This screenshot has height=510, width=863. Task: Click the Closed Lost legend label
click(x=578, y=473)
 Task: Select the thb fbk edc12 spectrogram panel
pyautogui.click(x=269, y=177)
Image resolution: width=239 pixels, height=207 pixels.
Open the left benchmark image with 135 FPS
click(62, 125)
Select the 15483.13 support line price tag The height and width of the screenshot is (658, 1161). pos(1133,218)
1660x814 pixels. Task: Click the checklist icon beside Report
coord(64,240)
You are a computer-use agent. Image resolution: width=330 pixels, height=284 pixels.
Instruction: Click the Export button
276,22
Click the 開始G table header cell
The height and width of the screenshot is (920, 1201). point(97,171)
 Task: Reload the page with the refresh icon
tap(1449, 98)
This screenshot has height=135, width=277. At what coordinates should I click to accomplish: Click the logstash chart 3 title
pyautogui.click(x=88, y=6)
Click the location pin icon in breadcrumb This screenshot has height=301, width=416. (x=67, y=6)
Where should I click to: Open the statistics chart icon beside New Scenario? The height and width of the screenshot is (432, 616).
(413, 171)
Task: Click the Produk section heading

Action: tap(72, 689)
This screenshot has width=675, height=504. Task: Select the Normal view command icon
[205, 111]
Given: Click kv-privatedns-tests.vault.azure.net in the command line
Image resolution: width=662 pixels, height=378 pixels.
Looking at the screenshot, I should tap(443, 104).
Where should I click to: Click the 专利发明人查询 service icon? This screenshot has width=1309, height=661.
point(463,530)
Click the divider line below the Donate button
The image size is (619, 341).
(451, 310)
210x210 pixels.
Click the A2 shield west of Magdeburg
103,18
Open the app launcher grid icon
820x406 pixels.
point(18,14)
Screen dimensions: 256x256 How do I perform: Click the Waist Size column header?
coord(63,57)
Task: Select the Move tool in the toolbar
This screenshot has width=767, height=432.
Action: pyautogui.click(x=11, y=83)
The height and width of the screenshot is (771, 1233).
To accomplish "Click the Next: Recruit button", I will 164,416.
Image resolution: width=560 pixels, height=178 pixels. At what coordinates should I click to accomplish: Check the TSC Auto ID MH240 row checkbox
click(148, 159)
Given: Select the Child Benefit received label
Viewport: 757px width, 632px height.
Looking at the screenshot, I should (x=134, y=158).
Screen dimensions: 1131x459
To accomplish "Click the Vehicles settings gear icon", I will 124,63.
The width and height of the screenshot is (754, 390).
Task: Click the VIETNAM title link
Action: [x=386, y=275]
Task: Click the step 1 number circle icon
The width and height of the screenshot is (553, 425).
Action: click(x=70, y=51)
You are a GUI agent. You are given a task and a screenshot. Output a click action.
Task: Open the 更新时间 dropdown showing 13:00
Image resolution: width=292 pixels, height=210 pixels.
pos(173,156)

----

Reproduce only the entries above from the line containing "Task: Select the thb" through the line containing "I will 164,416.", both included, substituting "Download" for "Export" and leaving everything else unchanged.

 Task: Select the thb fbk edc12 spectrogram panel
pyautogui.click(x=269, y=177)
Image resolution: width=239 pixels, height=207 pixels.
Open the left benchmark image with 135 FPS
click(62, 125)
Select the 15483.13 support line price tag The height and width of the screenshot is (658, 1161). pos(1133,218)
1660x814 pixels. Task: Click the checklist icon beside Report
coord(64,240)
You are a computer-use agent. Image resolution: width=330 pixels, height=284 pixels.
Instruction: Click the Download button
276,22
Click the 開始G table header cell
The height and width of the screenshot is (920, 1201). point(97,171)
 Task: Reload the page with the refresh icon
tap(1449, 98)
This screenshot has height=135, width=277. At what coordinates should I click to accomplish: Click the logstash chart 3 title
pyautogui.click(x=88, y=6)
Click the location pin icon in breadcrumb This screenshot has height=301, width=416. (x=67, y=6)
Where should I click to: Open the statistics chart icon beside New Scenario? The height and width of the screenshot is (432, 616).
(413, 171)
Task: Click the Produk section heading

Action: tap(72, 689)
This screenshot has width=675, height=504. Task: Select the Normal view command icon
[205, 111]
Given: Click kv-privatedns-tests.vault.azure.net in the command line
Image resolution: width=662 pixels, height=378 pixels.
Looking at the screenshot, I should tap(443, 104).
Where should I click to: Click the 专利发明人查询 service icon? This screenshot has width=1309, height=661.
point(463,530)
Click the divider line below the Donate button
The image size is (619, 341).
(451, 310)
210x210 pixels.
Click the A2 shield west of Magdeburg
103,18
Open the app launcher grid icon
820x406 pixels.
point(18,14)
Screen dimensions: 256x256 How do I perform: Click the Waist Size column header?
coord(63,57)
Task: Select the Move tool in the toolbar
This screenshot has width=767, height=432.
Action: pyautogui.click(x=11, y=83)
The height and width of the screenshot is (771, 1233).
To accomplish "Click the Next: Recruit button", I will 164,416.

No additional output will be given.